Yusuf claimed to be from al Qaeda, but was actually an undercover officer working for the JTTF. He talked with El Khalifi for months about El Khalifi's alleged plans. They ranged from attacking a synagogue, to a restaurant frequented by U.S. generals and admirals, and to a building in downtown Arlington that housed Department of Defense offices.
Each plot offered its own challenges: Would he get past security? Would he hit the right targets? Should he use a gun or a bomb? In the end, he settled on a rare choice for U.S.-based suspects in terrorist plots: To be a suicide bomber -- the first terrorist suicide bomber on U.S. soil. His target would be the U.S. Capitol.
According to the FBI, he went so far as to have a gun to shoot his way past Capitol police to get into the building so he could detonate himself inside the Capitol building. When Hussien, Yusuf and El Kahlifi had tested a bomb in a quarry on Jan. 15, 2012, El Khalifi allegedly told the men he believed to be his al Qaeda handlers that he wanted more explosives, a bigger bomb -- if not enough to destroy the whole building,at least enough to kill 30 people.
He also asked that Yusuf have a remote-controlled trigger connected to a cell phone so that if he was captured by the Capitol Police and held down, Yusuf could still detonate the bomb by remote control.
Sidi Amine El Khalifi is one of over a hundred suspects who have been arrested in terrorist plots targeting the U.S. at home or providing assistance to plots overseas since Sept. 11, 2001. The FBI and intelligence officials say that while there was an average of four to six cases a year from Sept. 11, 2011 until 2008-10, when there was a sudden spike of a dozen cases. The spike continued until 2011, when there were five attempts.
Intelligence analysts at U.S. and foreign intelligence agencies launched ambitious joint project to examine what was causing the spike after the failed attempt by the so-called "underwear bomber," Umar Farouk Abdelmutallab, to blow up U.S. Air Flight 252 over Detroit.
While the findings remain largely classified, the clear message that emerged from the study was that al Qaeda and its affiliates had identified a handful of messengers who seemed to connect and resonate with their messages of radicalization much better than al Qaeda leaders like Iman al-Zawahiri or even the late Osama bin Laden.

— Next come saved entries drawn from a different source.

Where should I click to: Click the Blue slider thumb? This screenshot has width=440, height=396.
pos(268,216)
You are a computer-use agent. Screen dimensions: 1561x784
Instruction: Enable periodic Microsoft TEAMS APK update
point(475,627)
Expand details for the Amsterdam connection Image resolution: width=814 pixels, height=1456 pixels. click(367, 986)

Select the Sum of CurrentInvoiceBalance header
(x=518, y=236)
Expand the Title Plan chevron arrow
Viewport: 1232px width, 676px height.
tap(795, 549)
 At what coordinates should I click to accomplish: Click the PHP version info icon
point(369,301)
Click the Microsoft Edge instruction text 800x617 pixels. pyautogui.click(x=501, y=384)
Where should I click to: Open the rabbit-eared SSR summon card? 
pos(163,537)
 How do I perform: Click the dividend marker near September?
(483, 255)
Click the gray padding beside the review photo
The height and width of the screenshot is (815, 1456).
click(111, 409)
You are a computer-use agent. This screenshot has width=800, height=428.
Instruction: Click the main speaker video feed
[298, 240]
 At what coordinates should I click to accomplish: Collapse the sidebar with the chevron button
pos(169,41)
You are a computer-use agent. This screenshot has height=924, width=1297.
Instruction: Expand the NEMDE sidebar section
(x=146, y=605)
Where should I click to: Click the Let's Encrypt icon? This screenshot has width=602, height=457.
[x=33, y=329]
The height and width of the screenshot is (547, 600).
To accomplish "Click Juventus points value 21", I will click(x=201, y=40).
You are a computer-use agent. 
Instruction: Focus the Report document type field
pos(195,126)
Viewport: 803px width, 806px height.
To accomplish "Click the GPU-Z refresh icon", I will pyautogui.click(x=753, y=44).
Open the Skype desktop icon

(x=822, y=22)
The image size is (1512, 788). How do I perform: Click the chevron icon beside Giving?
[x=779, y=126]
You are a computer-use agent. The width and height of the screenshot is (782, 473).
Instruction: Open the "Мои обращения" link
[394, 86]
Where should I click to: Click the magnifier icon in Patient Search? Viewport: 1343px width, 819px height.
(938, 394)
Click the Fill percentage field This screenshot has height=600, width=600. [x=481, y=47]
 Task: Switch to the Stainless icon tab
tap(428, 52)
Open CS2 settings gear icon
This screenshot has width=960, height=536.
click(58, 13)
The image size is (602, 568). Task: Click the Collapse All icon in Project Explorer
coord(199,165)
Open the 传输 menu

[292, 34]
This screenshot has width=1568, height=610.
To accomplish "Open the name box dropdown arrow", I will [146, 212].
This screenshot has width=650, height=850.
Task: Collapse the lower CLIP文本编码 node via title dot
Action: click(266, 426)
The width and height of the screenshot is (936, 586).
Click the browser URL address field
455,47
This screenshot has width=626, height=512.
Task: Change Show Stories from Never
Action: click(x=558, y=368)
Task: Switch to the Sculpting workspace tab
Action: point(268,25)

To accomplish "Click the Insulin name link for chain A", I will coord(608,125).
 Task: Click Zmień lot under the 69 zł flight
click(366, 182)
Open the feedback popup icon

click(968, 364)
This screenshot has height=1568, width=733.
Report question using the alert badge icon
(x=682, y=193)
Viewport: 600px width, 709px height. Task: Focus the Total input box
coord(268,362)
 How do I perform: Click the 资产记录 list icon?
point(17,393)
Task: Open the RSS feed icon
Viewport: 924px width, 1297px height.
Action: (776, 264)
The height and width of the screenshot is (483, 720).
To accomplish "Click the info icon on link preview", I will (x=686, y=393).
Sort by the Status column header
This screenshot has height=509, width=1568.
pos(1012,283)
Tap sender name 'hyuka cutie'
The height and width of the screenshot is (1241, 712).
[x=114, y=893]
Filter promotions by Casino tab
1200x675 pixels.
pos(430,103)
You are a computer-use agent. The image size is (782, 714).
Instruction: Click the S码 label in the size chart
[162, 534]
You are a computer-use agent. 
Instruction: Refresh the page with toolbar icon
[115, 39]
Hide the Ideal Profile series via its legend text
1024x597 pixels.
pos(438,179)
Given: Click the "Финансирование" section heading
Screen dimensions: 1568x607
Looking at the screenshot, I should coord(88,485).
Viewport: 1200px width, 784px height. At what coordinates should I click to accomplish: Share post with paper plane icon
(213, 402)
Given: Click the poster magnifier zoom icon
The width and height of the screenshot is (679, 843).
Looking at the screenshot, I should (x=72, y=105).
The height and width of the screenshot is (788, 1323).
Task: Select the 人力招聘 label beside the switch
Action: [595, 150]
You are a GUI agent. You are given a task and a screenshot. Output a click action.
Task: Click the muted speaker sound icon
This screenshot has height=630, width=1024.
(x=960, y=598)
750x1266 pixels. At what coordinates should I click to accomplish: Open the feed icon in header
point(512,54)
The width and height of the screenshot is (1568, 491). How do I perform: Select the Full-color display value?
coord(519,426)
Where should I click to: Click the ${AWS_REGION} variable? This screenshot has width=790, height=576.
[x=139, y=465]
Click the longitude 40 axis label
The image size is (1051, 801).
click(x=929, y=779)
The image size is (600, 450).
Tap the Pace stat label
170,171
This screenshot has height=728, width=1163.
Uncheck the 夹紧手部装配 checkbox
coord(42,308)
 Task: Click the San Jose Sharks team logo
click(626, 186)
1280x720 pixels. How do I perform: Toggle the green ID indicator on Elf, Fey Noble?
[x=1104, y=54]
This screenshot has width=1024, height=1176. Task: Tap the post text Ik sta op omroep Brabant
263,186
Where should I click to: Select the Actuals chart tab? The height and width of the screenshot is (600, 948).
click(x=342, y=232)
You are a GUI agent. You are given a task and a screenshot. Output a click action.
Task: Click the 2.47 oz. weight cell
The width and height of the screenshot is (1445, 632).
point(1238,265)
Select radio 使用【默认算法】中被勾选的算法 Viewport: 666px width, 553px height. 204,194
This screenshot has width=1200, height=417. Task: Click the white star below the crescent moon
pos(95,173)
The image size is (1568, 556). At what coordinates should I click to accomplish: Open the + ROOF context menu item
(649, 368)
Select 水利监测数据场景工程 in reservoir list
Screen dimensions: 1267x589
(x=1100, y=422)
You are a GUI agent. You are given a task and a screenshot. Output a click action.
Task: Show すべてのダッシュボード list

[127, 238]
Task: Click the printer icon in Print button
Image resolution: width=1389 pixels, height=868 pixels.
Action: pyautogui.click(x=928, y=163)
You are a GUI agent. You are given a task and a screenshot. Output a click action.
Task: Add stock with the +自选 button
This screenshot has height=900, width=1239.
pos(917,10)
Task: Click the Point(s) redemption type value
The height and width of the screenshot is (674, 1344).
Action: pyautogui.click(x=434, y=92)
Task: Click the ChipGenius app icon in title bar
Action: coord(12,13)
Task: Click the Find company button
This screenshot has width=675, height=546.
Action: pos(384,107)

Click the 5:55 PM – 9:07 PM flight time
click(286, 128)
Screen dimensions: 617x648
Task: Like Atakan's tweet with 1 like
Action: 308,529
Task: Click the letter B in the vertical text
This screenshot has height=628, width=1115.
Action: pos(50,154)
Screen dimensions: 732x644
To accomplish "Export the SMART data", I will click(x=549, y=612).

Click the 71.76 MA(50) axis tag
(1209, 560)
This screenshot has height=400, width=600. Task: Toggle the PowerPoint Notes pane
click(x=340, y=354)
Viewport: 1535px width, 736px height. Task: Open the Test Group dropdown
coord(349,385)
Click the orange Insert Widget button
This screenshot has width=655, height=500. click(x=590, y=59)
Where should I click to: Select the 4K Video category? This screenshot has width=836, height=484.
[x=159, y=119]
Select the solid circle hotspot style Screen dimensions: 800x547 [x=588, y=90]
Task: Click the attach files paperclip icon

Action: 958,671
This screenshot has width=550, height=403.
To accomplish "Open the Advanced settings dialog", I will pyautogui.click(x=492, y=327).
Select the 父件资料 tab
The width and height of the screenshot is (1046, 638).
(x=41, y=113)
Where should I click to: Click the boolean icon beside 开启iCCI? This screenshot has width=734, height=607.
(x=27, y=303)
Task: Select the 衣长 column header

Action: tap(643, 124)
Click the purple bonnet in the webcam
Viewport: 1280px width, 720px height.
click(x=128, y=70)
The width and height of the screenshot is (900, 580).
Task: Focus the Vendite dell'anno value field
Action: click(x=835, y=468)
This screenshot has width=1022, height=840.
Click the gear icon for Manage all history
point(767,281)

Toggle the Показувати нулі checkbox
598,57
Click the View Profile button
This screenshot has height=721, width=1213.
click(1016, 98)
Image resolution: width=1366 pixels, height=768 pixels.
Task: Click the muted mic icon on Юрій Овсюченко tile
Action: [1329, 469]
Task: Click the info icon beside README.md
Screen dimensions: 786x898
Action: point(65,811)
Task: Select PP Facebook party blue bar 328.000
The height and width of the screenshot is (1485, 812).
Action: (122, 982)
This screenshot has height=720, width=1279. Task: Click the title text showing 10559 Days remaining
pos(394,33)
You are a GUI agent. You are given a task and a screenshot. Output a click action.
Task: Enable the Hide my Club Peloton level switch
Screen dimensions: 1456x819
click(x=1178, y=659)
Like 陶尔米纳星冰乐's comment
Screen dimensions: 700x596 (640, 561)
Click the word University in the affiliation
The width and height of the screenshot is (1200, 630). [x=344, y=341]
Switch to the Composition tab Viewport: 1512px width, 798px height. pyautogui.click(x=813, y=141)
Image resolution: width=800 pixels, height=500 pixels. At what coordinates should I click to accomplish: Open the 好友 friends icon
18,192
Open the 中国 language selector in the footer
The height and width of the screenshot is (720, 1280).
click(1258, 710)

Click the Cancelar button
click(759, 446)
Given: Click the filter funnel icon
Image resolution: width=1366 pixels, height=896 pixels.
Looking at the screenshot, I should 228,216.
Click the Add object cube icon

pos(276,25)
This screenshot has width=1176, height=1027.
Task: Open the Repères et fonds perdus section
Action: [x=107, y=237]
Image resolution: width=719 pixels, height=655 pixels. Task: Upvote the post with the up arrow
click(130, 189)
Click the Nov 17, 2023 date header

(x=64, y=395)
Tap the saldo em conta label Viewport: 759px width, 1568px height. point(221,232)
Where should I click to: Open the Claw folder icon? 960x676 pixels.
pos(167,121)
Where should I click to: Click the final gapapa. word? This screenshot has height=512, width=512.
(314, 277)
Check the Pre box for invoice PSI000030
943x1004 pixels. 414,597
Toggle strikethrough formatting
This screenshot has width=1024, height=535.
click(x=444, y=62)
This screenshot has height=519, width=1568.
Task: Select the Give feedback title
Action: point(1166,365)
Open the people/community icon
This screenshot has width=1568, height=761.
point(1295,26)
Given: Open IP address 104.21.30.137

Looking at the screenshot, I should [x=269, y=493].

Chief among them was Anwar al-Awlaki, an American-born cleric who once associated with two of the 9/11 hijackers. Al-Awlaki, after his release from prison in Yemen, became a prolific poster of videos on YouTube.
Al-Awlaki's videos covered everything from Islam to health, diet, exercise and family life. But many of his messages had to do with Jihad and the obligation of young men to fight against the U.S.
U.S. intelligence authorities pressured YouTube to take some of the videos down, citing comments made by suspects like attempted Times Square truck-bomber Faisal Shazad, who told the FBI: "When I watched Anwar Awlaki on video, I thought he was talking to me."
Awlaki's also had a direct role in recruiting the so-called "underwear bomber" in Detroit and exchanged emails with Major Nidal Hassan, the Fort Hood shooter who is facing trial in the deaths of 13 people in 2009.
After Awlaki's death in a U.S. drone strike in Yemen on Sept. 29, 2011, some felt that the compelling message he used to drive radicalization might be dampened; and as the number of plots has declined since then, that may be so.
Still, Friday's case tells us that the half-dozen key messengers and the messaging techniques of al Qaeda and its affiliates is a sophisticated process that continues to reach people who seek it out.
As one intelligence official also pointed out today, "Awlaki may be dead, but his videos and audios are still all over the Web, and in that way, he never dies."